Qui peut façonner les minerais ou métaux pour fabriquer les armes et les boucliers ? sinon un être exceptionnel, ou un magicien ?


On remarque d'ailleurs que le plus grand mythe du feu concerne un voleur de feu, de la nature des dieux, un TITAN, c'est-à-dire un être immortel, qui ne s'en empare que pour l'offrir aux hommes qui en ont besoin pour vivre. Ce n'est pas une transgression pour l'orgueil ou le pouvoir, comme on a pu le lire, mais un geste libérateur qui assure un progrès indispensable pour l'existence de la race humaine sur la terre hostile.

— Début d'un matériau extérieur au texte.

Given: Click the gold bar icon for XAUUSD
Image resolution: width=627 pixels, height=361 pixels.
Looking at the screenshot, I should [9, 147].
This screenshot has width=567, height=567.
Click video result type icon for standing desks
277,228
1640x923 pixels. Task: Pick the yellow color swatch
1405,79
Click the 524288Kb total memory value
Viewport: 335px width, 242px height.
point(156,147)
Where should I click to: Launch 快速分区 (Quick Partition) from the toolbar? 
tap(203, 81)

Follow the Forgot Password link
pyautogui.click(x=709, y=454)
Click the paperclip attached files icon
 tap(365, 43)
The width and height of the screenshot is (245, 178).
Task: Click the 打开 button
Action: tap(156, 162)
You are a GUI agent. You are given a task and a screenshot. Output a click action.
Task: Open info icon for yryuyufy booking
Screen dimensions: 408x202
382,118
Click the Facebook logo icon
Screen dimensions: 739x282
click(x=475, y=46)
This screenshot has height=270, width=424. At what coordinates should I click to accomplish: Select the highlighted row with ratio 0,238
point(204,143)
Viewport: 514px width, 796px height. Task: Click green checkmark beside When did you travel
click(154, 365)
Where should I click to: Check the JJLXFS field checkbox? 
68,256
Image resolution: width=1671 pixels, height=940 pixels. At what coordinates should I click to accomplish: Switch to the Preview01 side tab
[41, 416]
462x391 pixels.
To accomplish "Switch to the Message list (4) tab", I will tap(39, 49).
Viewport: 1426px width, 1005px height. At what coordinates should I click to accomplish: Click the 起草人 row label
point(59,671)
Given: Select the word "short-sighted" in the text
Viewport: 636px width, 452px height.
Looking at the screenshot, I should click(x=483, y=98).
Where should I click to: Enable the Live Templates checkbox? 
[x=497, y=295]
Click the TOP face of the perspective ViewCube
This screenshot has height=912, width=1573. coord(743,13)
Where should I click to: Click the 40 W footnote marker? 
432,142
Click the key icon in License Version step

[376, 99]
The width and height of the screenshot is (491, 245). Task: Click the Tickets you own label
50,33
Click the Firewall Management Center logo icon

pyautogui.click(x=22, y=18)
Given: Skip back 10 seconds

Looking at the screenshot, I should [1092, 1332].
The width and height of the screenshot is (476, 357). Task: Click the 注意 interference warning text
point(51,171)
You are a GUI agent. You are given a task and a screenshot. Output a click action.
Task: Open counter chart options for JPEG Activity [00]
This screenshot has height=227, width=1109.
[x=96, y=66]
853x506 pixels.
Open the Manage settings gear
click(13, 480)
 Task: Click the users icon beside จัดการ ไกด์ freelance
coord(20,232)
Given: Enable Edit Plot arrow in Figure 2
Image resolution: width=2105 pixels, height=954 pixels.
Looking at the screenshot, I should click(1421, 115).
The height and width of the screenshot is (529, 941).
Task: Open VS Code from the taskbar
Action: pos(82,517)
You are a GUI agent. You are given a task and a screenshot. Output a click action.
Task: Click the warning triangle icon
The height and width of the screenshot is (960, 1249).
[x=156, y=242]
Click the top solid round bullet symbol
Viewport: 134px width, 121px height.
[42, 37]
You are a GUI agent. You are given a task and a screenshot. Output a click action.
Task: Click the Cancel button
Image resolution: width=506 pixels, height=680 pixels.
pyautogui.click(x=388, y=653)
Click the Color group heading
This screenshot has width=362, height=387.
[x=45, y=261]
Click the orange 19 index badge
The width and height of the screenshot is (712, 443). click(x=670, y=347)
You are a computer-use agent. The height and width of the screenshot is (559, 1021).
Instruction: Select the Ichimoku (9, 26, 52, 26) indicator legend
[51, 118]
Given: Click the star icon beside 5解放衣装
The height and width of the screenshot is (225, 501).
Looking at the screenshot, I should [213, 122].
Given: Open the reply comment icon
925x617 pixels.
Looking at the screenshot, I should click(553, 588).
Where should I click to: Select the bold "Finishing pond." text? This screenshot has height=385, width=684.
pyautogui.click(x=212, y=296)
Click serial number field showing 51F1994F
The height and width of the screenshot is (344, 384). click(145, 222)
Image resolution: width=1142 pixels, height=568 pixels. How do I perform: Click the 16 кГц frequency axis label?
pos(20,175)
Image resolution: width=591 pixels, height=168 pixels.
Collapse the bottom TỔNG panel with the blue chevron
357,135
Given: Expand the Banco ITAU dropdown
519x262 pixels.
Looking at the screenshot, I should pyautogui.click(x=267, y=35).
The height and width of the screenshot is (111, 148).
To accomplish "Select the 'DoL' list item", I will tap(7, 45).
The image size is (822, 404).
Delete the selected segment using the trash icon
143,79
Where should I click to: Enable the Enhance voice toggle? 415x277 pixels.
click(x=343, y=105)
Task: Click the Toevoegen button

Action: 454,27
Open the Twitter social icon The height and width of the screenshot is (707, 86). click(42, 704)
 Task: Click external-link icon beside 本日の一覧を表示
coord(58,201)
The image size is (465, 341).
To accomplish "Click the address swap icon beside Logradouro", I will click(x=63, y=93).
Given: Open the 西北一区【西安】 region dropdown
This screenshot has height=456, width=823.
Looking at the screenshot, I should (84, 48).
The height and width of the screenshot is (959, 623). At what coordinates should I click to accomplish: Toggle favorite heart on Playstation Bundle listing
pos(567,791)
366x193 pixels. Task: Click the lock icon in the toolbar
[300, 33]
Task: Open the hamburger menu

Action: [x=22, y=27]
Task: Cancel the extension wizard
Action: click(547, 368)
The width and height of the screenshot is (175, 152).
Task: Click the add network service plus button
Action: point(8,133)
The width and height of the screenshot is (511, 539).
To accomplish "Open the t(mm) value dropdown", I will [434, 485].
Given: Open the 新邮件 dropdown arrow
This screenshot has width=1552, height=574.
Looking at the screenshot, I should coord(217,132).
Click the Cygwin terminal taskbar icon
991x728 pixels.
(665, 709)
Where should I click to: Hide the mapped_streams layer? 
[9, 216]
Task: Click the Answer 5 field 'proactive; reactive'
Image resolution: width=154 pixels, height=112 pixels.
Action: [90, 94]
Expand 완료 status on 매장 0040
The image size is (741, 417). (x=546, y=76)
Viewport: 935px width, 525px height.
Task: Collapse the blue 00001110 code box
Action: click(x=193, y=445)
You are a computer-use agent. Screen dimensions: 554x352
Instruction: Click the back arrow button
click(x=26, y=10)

Cela dérange les dieux, car leur pourvoir s'amoindrit un peu, c'est pourquoi on raconte que pour se venger, ils s'associent pour donner aux hommes Pandore qui ouvre la jarre interdite. Dedans, il y a la vieillesse et la maladie, le malheur, et tous se répandent immédiatement sur toute la terre. Cependant au fond de la jarre, il y a un autre élément qui se répand : l'espoir.


Et ce dernier élément montre qu'il y a maintenant un réel progrès pour l'humanité.


C'est sans doute depuis ce temps que l'on allume des feux la nuit pour faire espérer le jour, que les moines et les templiers dormaient avec une bougie allumée qui veillait sur eux toute la nuit et les assuraient du secours de la bonté de la Providence.


On allume les feux de la Saint-Jean, l'été, puis l'hiver avant Noël. Ainsi, on continue de regarder les flammes comme l'image vivante de la vie spirituelle et de l'âme éternelle.


Cette clarté qui illumine la nuit donne la véritable nature des grands dieux du monde.


L'égyptien Osiris, le Grec Zeus, et le celte Lug, puis Jésus-Christ lui-même, furent des dieux de lumière et de feu.


On dit qu'ils éclairent toujours le monde et l'Autre Monde.